STATED GOAL.
Reproduce verbatim the entries below, from the line containing "The height and" through the line containing "Click the Xcode 8 beta title", both lines included.

RECORDS SUPPLIED.
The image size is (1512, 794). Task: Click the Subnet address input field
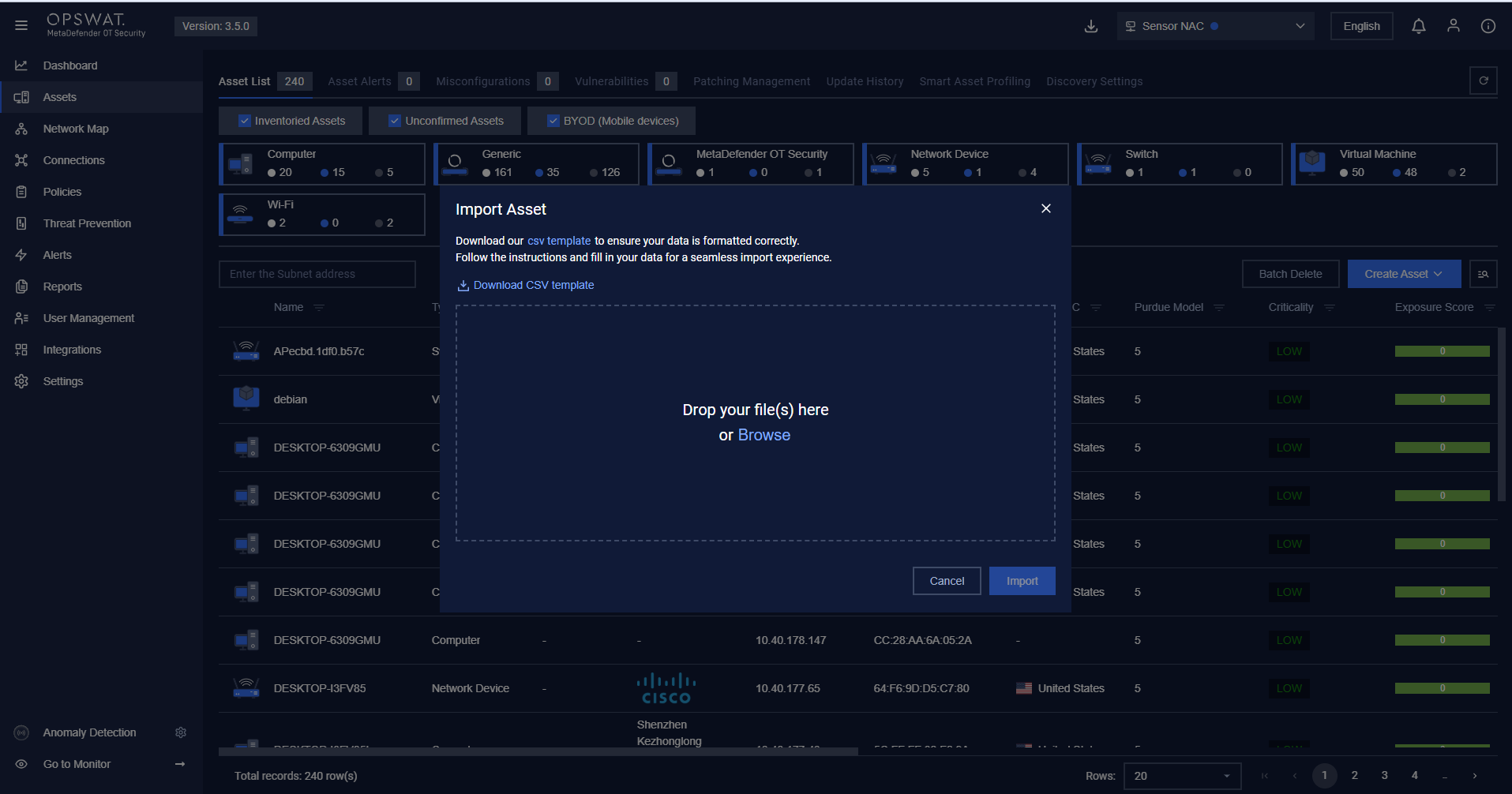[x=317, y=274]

--

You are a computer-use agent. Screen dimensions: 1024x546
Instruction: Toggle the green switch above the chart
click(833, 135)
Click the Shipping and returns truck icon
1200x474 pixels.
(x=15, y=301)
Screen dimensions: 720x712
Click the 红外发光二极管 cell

...

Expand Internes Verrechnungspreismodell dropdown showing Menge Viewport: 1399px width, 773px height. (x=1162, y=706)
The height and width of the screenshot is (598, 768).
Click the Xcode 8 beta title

THE RESPONSE.
The height and width of the screenshot is (598, 768).
Click the Xcode 8 beta title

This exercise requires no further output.